**Work instructions:** Lay out everything from the start of the entries down to the line that contains "Action: click(270, 105)" as a JSON list of strings, one string per line, with blank lines omitted. Include both ends and nothing past that line.

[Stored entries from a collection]

--- START ---

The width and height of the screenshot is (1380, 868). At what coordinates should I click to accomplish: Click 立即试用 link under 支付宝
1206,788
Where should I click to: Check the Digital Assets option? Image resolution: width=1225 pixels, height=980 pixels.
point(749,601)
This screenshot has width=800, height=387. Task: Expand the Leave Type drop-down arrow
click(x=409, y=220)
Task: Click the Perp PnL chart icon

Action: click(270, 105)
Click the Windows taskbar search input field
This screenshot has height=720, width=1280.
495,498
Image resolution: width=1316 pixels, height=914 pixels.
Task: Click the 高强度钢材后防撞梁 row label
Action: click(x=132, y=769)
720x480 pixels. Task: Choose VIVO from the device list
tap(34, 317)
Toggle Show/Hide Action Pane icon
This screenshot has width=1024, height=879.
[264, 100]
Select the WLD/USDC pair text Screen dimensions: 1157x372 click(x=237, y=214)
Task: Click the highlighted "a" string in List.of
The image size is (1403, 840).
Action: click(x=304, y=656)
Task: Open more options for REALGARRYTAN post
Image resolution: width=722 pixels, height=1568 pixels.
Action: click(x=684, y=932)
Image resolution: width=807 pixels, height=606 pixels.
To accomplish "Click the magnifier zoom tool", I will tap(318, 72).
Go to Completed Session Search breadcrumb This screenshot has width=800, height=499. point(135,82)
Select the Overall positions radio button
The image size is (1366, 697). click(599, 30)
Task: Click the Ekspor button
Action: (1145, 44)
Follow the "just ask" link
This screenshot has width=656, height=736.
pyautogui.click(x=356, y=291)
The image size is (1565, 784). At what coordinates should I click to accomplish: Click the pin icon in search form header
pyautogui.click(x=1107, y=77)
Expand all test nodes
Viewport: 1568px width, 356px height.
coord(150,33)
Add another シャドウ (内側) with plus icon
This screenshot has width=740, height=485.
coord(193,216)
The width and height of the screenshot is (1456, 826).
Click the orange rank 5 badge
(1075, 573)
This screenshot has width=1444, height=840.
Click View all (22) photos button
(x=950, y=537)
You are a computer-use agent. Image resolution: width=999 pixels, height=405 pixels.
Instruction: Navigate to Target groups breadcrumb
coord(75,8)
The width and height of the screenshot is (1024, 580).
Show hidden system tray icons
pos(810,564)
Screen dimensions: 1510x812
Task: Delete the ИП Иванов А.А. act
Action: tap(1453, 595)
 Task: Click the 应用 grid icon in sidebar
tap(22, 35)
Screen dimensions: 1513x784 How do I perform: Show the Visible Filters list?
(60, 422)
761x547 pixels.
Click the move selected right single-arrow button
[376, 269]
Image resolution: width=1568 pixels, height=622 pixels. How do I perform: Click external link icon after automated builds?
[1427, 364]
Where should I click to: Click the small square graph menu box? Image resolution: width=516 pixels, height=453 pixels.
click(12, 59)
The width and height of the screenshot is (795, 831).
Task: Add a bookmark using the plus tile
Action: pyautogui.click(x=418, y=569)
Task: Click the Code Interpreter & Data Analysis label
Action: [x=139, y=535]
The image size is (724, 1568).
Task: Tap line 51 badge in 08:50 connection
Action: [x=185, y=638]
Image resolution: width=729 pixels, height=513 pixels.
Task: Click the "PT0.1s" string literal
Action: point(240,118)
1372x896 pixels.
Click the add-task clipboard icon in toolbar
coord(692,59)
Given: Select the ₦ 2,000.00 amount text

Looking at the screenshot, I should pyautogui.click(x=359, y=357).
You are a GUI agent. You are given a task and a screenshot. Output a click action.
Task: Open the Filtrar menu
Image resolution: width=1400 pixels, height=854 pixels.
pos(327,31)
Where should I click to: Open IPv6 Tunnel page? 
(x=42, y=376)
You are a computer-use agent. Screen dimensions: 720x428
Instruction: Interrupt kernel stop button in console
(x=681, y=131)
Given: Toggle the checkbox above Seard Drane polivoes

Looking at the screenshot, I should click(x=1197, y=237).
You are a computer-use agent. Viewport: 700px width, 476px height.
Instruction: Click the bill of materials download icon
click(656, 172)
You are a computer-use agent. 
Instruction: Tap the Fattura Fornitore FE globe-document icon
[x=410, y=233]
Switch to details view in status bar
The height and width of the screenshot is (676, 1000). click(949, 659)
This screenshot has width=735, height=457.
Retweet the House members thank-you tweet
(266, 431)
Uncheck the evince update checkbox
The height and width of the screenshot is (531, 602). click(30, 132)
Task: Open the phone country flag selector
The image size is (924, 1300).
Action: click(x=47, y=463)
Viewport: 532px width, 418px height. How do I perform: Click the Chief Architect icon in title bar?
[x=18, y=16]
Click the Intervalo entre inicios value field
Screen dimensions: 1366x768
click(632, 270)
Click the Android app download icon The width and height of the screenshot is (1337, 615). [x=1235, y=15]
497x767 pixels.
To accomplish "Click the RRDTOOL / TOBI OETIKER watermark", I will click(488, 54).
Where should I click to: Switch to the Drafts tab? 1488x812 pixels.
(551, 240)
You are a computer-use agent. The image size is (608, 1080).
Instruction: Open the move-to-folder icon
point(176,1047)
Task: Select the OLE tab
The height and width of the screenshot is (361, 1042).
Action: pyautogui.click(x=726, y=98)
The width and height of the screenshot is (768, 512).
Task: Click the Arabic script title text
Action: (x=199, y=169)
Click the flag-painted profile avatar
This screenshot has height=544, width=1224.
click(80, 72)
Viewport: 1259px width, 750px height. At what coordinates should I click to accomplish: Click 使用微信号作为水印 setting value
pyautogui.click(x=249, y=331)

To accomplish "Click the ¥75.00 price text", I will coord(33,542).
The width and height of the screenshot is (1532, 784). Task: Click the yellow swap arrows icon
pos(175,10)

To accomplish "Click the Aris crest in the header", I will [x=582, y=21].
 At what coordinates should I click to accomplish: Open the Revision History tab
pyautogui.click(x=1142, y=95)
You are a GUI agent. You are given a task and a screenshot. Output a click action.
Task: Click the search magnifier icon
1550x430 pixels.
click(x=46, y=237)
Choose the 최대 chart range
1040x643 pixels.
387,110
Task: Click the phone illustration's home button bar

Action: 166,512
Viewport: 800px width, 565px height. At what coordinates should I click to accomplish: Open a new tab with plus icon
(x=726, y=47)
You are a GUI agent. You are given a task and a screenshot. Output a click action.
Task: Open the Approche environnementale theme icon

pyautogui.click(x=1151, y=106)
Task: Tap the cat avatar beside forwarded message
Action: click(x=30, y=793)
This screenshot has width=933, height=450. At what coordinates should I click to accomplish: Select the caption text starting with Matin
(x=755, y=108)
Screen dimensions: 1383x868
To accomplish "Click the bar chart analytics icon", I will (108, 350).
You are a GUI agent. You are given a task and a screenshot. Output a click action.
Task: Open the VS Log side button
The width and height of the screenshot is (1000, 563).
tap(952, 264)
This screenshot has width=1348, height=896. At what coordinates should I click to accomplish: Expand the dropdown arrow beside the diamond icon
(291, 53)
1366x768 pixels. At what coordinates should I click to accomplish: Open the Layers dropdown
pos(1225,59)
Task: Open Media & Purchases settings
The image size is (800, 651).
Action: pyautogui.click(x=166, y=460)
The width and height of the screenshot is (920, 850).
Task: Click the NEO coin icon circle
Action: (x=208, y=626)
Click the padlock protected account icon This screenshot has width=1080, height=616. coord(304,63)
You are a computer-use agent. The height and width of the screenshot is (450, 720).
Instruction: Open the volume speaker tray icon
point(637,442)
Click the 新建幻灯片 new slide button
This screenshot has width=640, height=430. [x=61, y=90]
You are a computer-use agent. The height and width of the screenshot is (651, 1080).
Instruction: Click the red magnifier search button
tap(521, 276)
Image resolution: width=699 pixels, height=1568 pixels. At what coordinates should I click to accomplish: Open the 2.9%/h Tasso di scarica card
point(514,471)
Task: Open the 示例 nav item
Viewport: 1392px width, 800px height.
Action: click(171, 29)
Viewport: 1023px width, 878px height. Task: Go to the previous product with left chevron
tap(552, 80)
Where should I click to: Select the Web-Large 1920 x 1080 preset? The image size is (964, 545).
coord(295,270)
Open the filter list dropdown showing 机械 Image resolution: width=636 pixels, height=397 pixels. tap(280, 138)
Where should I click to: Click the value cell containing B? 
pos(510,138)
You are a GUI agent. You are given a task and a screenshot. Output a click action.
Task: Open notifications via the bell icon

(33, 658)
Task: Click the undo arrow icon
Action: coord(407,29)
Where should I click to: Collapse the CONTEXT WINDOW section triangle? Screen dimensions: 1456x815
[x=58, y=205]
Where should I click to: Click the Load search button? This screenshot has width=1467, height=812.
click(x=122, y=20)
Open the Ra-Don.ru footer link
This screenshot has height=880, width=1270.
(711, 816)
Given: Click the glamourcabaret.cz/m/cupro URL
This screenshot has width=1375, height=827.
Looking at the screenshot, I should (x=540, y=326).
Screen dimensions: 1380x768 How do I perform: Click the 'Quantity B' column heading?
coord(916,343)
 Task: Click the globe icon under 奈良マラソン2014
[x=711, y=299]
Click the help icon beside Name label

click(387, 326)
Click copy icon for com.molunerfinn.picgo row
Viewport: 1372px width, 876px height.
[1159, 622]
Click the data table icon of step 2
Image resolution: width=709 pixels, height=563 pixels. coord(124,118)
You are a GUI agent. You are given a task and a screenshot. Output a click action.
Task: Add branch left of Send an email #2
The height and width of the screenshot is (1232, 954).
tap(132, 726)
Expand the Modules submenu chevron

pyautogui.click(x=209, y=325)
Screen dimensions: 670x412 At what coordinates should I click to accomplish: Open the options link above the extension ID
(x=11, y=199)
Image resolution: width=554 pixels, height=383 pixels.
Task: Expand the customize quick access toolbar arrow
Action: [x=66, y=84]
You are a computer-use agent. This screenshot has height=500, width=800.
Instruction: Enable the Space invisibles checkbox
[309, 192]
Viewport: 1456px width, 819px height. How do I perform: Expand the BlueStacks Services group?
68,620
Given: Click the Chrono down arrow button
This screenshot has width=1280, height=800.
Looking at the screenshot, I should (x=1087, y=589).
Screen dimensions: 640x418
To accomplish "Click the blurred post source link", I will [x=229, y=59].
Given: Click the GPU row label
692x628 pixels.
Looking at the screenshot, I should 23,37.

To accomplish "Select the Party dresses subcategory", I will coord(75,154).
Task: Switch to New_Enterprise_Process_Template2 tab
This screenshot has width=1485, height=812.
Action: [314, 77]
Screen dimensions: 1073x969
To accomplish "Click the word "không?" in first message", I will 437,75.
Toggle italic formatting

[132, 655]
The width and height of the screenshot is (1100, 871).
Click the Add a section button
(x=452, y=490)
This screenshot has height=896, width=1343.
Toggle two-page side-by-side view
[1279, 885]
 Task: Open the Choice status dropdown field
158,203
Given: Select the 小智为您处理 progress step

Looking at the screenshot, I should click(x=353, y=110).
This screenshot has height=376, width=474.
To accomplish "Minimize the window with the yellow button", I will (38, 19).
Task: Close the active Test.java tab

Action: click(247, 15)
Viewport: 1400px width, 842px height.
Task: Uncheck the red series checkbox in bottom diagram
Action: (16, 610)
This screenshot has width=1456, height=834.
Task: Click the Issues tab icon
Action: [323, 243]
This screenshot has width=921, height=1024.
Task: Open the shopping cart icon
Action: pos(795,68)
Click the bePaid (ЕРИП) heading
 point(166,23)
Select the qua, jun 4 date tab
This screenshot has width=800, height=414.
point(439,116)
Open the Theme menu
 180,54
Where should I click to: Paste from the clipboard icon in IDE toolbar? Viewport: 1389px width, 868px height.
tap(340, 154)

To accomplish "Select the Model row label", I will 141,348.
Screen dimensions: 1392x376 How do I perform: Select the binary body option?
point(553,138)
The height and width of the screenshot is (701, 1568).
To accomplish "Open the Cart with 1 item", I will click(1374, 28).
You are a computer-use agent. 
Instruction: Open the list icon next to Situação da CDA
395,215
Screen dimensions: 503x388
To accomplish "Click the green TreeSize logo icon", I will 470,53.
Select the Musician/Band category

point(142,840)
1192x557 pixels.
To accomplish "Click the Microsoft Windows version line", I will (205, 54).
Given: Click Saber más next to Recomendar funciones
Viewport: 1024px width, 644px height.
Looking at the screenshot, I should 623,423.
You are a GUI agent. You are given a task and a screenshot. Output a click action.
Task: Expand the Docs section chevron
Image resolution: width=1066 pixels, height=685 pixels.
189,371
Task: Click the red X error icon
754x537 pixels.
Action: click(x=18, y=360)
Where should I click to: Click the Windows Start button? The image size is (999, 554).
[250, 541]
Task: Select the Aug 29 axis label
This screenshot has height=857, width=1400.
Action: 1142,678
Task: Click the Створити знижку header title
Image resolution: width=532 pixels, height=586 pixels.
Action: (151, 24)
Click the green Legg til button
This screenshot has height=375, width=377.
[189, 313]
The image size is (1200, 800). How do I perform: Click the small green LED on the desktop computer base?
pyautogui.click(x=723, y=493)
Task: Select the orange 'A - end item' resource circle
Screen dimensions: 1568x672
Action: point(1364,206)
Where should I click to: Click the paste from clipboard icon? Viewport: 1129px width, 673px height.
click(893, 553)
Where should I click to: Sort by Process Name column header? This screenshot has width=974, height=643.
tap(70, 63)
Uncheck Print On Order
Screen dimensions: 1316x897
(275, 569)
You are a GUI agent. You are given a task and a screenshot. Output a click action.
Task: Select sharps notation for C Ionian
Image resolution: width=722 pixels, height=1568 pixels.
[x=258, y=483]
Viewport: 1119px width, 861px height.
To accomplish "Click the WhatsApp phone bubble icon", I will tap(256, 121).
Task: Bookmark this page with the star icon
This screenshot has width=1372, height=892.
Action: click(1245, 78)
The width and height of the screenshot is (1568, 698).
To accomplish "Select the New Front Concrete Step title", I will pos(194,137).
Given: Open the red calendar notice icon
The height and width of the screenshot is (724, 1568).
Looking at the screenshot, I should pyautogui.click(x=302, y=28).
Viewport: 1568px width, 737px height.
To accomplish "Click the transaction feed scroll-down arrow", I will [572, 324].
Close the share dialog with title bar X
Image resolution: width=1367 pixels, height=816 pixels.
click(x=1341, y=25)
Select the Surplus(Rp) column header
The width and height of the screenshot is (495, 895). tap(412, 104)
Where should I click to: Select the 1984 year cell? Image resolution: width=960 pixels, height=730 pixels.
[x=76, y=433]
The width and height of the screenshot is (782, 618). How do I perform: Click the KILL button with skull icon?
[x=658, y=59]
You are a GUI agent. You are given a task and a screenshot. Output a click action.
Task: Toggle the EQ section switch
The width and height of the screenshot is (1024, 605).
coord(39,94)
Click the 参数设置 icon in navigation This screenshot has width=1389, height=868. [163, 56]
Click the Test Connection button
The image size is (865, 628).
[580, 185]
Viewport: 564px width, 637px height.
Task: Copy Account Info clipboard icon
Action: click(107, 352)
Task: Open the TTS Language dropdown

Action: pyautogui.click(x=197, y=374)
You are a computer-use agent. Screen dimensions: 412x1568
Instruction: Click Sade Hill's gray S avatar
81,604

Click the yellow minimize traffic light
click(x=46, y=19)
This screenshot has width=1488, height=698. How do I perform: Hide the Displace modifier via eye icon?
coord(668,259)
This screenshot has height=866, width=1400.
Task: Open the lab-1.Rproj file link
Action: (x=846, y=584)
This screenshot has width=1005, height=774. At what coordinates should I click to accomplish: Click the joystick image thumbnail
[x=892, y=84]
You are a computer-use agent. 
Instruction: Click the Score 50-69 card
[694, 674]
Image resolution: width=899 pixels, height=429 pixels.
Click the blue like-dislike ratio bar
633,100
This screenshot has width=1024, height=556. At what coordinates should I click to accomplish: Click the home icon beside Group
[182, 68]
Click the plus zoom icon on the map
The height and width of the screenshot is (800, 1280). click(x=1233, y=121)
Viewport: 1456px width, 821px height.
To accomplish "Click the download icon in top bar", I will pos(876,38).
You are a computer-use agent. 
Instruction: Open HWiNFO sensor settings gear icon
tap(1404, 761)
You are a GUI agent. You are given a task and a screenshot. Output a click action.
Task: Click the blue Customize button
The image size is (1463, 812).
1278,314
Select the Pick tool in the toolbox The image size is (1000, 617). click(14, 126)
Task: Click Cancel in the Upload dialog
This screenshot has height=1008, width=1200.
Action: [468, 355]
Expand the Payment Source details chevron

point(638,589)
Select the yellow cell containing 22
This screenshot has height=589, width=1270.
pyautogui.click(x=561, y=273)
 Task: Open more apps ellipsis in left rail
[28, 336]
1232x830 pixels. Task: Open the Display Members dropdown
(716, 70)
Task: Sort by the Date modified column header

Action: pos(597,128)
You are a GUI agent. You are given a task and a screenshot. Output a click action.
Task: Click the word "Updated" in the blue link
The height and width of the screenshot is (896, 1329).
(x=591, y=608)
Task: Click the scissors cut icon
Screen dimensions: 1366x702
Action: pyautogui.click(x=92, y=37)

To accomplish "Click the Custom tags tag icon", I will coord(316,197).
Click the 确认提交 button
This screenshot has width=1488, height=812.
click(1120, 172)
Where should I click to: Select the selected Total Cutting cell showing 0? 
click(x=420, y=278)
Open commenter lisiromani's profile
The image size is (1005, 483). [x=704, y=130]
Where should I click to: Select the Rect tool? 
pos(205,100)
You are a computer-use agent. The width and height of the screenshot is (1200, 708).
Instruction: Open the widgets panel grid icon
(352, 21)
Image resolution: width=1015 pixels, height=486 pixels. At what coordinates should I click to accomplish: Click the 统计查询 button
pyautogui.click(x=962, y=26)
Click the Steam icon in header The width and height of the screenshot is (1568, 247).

--- END ---

**Correct answer:**
[
  "The width and height of the screenshot is (1380, 868). At what coordinates should I click to accomplish: Click 立即试用 link under 支付宝",
  "1206,788",
  "Where should I click to: Check the Digital Assets option? Image resolution: width=1225 pixels, height=980 pixels.",
  "point(749,601)",
  "This screenshot has width=800, height=387. Task: Expand the Leave Type drop-down arrow",
  "click(x=409, y=220)",
  "Task: Click the Perp PnL chart icon",
  "Action: click(270, 105)"
]